Take your sheets of OSB and have Home Depot/Lowe’s cut it into 12” strips. You’ll end up with 6 12”x8’ strips and 2 that are slightly narrower. Set those narrow ones aside and only use the ones that are 12”.
Cut them down to length using a miter saw or a circular saw. If you’re using a circular saw, this rip guide is helpful for making straight cuts. I made this for a king sized bed, so if you’re making this for a different bed adjust accordingly!
I doubled up the boards by sandwiching a bunch of glue and screwing them together.
I layered the two 76” boards together – that will be the foot board. Then I took one 72.5” piece and layered it on top of a 79.25” piece. I lined it up so that one end is flush and one end looks like a step. I did this with both boards – they’ll be the side boards. I glued & screwed these ones as well.

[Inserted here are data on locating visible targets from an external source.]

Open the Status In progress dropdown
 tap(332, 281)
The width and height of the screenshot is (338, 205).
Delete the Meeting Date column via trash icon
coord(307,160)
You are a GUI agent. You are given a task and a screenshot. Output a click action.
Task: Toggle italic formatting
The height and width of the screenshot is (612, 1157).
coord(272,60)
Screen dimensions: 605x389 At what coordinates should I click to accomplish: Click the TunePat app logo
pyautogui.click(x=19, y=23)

Then I wrapped them with batting. I did 3 layers of medium loft batting, but 2 layers of high loft batting would probably be easier. If you’re using a darker fabric, you might be able to get away with only one layer of high loft batting, but since mine is light I don’t want any wood color showing through!
I wrapped the batting around the edges kind like a present (see my headboard tutorial on how to do corners) and stapled it down. Make sure to trim away excess batting.

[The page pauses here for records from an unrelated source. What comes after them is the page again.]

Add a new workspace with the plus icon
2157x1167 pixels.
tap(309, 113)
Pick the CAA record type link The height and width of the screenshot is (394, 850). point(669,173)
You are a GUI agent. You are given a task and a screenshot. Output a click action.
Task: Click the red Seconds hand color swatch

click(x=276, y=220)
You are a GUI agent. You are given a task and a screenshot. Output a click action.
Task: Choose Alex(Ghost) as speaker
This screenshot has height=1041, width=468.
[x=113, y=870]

I like to use curtains for upholstery projects because it isn’t too difficult to find decent quality fabric for way less than what you’d pay at a craft store. It’s worth mentioning that the fabric I originally used on the headboard when I first made it was thicker than this fabric, which I did like. So if you can find a blackout style curtain in a fabric you like, I would pick that over light filtering.
Since these curtains came all folded up, I had to iron them out – the worst part of the whole project! You can try throwing them in the dryer to speed things up. That worked with the fabric I used when I built the headboard, but didn’t do anything to help the wrinkles on the new fabric.
The curtains the I used came in two 57” panels and I cut them in half long ways. Then I payed my footboard/sideboards out on the fabric and got to stapling.
I started on one of the short ends, pulling the fabric straight before stapling. Then I went to the other short end and pulled the fabric tight longways, but didn’t staple yet.
Then I went along the length of the board on one side and stapled, trying to keep the fabric in a straight line. I stapled the cut edge of the fabric down first.
Then I moved onto the other side and made sure to pull the fabric tight (but not so tight that I was creating dimples!), overlapped the edge, and stapled away. Don’t be stingy with your staples! Use a bajillion.
Lastly I did the end. I did it the same way I did the first edge, by pulling the fabric tight, stapling, then doing the corners.
I repeated that for all three boards.
Next I created the little feet. I took 1x4s that I had left over from building my beams and cut them down to 6.5”. Then I glued and nailed them together. Just glue would probably be fine, but having a nail gun means you don’t have to leave it clamped and wait for it to dry.
I attached the feet to the foot board. When you drill the fabric, you need to go slowly so you don’t twist and pull the fabric too much. I started with a small drill bit to make a pilot home and drilled backwards and forwards over and over until I had cut a hole through the fabric and batting.
To help brace the pieces, I also added a metal corner brace on each end. I used a piece of wood to make sure I had it positioned correctly.
To attach the side boards, I cut a 2×4 to the height I needed to prop it up to make it level with the footboard (well, actually I cut it a little short so I had to shove some scrap flooring under it as well) and then screwed the foot and the brace into it. I regularly assessed the boards to make sure they were in line with each other.
Now ideally, I would slide the boards back and slip them next to the headboard then screw the unattached sides to the headboard, but my bed is already in place so I’m just going to leave it propped up on some 2x4s. No one will know! Except you, of course.
I am also 100% going to scotchguard this fabric because… kids… but if it gets ruined one day, it won’t be too hard to spend another $50 on curtains to recover it.